In new research appearing this week in the journal Nature, physicists at Spain’s University of Alicante and at Rice University in Houston have found that single-atom contacts made of ferromagnetic metals like iron, cobalt and nickel behave very differently than do slightly larger versions that are on the order of the devices used in today’s electronic gadgets.
“We’ve found that the last atom in the line, the one out there on the very end, doesn’t want to align itself and behave like we expect it to,” said study co-author Doug Natelson, associate professor of physics and astronomy at Rice. “What this shows is that you can really alter what you think of as a defining property of these metals just by reducing their size.”
The findings center on the “Kondo effect,” one of the most studied and well documented phenomena in magnetic materials. Scientists learned early in the study of electromagnetism that normal metals, like copper, conduct electricity better as they became colder. But in the 1930s, scientists found that adding even trace amounts of ferromagnetic metals like iron would throw off this effect. In the 1960s, Japanese physicist Jun Kondo explained the effect: while cooling normal metals results in fewer vibrations among atoms, and thus less electrical resistance, mobile electrons in the metals tend to align their spins in the opposite direction of the spins of electrons in a magnetic atom. Thus, at low temperatures, an electron moving past a magnetic impurity will tend to flip its spin and therefore get deflected from its path. This explains why even tiny magnetic impurities can cause electrical resistance to rise, in spite of further cooling.
Based on decades of experimental evidence, physicists would not ordinarily expect the Kondo effect to play a role in wires and contacts made entirely of ferromagnetic metals like iron, cobalt and nickel. Yet that is precisely what co-authors Maria Reyes Calvo and Carlos Untiedt found occurring in experiments in Untiedt’s laboratory in Alicante, Spain, in 2008. Calvo, a graduate student, was working with single-atom ferromagnetic contacts that were created by lowering and raising the tip of a scanning tunneling microscope onto a surface.

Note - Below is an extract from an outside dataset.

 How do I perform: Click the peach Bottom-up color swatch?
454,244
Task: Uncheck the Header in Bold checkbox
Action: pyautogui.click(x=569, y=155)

Untiedt knew that Natelson worked on similar-sized systems that were created in a wholly different way, by laying down metals on a flat surface. So Untiedt arranged for a travel grant from the Spanish government and Natelson agreed to oversee Calvo’s recreation of the study at Rice.
“Reyes was a very quick study, and within just a few weeks she had mastered our technique for making single-atom junctions,” Natelson said. “She conducted dozens of experiments on junctions made of cobalt and nickel, and we saw the characteristic Kondo effect in the conductance, just as she had seen in Spain.”
Co-authors Joaquín Fernández-Rossier and Juan José Palacios, both of the University of Alicante, and David Jacob of Rutgers University. provided a theoretical framework to help explain the unexpected effect. Natelson said the team’s discovery is yet another example of the unique types of effects that characterize nanotechnology.
“The fact that this atom is all by itself at the surface is what makes it behave so differently, and it shows that engineers need to be mindful of surface effects in anything they design at this level,” Natelson said.